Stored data
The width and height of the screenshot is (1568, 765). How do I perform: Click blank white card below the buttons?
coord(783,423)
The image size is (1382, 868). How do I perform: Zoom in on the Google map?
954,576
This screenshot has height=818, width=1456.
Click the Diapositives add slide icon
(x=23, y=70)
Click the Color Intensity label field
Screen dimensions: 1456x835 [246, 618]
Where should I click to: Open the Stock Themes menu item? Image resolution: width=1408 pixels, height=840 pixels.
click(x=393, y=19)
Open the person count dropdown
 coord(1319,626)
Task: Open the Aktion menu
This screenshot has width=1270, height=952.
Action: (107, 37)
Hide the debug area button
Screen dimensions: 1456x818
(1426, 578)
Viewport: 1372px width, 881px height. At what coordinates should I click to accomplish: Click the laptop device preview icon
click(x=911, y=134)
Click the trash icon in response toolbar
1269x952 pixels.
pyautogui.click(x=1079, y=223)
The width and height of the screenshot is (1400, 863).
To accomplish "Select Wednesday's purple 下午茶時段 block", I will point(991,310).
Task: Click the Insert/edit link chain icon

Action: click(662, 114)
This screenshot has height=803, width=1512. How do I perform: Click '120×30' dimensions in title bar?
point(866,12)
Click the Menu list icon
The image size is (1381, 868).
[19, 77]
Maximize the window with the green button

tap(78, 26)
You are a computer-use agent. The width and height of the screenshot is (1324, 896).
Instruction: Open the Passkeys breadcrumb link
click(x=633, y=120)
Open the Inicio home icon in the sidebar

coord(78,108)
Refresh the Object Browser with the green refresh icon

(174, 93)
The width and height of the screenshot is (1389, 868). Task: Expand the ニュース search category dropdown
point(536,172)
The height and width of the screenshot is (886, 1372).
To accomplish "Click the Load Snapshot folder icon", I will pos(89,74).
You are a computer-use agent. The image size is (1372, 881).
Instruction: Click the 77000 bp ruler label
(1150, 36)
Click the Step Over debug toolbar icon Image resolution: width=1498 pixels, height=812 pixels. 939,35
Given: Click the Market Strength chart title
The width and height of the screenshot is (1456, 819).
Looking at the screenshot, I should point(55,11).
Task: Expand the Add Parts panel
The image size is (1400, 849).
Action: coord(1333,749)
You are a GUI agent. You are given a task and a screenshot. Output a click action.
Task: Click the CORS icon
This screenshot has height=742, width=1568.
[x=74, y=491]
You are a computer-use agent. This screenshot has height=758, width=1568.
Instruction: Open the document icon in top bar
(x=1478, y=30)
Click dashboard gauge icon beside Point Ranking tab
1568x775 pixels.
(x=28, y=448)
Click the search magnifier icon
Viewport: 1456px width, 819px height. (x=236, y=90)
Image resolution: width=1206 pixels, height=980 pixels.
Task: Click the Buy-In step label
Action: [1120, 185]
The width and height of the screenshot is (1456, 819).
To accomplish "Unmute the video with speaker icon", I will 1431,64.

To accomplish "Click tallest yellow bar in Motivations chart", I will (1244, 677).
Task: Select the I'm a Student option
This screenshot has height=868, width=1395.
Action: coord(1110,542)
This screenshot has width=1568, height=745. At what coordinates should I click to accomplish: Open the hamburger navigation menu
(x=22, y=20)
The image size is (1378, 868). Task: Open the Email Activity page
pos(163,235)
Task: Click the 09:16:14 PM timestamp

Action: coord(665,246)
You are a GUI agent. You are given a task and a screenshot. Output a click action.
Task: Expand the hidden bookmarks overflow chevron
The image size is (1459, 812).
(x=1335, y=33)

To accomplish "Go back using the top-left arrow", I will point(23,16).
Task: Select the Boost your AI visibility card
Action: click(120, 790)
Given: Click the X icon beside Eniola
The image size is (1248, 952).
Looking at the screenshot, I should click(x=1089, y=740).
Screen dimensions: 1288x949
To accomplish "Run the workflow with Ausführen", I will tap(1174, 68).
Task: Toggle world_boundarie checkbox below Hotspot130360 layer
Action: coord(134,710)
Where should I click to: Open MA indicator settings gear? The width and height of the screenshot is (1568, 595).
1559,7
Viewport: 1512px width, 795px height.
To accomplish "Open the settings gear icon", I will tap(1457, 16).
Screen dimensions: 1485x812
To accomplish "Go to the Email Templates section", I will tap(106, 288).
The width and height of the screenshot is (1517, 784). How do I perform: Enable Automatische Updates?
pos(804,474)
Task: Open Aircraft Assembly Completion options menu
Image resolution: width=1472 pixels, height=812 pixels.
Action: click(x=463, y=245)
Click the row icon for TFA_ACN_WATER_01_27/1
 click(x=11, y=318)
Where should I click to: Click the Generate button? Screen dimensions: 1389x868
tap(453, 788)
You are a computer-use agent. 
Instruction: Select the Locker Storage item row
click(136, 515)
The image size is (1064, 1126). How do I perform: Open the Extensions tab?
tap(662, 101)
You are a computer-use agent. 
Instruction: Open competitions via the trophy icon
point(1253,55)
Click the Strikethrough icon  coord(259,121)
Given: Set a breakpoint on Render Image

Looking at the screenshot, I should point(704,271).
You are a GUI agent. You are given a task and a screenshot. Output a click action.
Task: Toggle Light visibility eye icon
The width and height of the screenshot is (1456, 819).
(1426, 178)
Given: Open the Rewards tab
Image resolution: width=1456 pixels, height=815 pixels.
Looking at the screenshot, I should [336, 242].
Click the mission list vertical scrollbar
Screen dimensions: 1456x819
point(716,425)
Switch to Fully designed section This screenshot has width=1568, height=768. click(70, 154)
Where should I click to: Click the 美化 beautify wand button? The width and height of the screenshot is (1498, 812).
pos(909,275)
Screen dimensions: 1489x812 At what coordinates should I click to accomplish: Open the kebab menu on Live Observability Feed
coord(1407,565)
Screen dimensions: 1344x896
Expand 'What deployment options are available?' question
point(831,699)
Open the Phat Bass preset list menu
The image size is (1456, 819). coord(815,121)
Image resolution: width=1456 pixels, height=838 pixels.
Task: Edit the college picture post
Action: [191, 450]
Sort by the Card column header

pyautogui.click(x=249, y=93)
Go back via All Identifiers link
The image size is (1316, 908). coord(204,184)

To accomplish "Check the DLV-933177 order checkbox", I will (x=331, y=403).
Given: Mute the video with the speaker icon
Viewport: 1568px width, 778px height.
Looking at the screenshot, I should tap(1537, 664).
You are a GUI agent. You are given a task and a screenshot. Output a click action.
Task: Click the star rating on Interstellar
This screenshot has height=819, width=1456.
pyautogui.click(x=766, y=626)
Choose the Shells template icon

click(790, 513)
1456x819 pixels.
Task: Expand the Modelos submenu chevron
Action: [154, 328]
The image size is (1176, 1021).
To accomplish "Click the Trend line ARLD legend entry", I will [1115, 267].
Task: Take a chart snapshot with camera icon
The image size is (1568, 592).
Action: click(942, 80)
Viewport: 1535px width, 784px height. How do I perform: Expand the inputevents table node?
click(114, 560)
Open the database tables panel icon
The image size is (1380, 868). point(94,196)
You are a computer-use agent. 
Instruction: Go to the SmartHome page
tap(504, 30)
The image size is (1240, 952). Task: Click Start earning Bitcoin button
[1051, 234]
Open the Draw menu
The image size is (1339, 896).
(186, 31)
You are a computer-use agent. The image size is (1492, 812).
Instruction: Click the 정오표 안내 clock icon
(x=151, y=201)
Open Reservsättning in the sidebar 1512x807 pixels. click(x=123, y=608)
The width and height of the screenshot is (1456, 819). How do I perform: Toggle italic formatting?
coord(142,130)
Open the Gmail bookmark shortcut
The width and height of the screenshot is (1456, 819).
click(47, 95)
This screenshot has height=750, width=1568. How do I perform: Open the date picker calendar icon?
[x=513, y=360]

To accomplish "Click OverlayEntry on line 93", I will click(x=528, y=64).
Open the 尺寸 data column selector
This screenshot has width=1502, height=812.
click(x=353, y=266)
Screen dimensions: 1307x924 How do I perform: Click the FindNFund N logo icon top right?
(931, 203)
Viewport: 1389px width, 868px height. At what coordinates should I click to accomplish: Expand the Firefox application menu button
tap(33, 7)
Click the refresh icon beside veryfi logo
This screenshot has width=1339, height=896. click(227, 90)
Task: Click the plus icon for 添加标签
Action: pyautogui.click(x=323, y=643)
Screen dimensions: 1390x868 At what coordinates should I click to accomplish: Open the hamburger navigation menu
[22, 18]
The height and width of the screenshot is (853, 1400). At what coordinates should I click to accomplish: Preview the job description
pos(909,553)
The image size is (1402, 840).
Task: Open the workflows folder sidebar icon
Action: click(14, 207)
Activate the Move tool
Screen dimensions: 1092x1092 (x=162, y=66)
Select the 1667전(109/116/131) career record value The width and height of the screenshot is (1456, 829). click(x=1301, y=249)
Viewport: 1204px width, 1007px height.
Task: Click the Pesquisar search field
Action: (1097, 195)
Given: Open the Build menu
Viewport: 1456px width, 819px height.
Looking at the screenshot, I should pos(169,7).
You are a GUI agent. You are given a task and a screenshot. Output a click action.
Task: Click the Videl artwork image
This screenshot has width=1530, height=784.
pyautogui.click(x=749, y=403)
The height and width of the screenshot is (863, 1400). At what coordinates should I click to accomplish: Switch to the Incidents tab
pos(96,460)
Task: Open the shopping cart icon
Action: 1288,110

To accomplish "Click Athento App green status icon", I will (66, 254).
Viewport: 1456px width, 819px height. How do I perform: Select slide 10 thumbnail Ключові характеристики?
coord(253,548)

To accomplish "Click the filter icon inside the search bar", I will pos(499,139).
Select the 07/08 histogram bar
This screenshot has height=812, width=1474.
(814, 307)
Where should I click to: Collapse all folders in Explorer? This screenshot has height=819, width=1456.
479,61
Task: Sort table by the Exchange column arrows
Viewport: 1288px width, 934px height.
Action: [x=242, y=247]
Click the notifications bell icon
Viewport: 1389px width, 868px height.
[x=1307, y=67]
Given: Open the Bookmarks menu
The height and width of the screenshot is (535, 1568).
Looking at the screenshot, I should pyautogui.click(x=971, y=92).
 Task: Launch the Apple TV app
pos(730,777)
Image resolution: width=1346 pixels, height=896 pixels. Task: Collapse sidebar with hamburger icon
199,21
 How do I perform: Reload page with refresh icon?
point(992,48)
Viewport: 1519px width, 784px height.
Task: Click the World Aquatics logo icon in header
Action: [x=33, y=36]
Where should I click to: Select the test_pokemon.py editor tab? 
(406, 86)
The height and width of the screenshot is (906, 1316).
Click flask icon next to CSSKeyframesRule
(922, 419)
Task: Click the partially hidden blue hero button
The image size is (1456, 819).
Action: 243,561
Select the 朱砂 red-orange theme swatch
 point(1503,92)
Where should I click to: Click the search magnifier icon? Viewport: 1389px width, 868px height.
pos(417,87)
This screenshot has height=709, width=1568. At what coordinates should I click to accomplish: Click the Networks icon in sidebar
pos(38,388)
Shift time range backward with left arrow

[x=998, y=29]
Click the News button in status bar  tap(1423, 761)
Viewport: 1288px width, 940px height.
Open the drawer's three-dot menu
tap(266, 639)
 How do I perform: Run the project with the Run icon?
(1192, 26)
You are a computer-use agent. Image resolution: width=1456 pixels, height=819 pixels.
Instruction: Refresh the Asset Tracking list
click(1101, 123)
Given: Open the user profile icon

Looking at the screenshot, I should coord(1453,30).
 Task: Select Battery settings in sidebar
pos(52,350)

## [Requirement]
Search the data for the word "video" and copy each line where it appears.

## [Response to this exercise]
To accomplish "Unmute the video with speaker icon", I will 1431,64.
Given: Mute the video with the speaker icon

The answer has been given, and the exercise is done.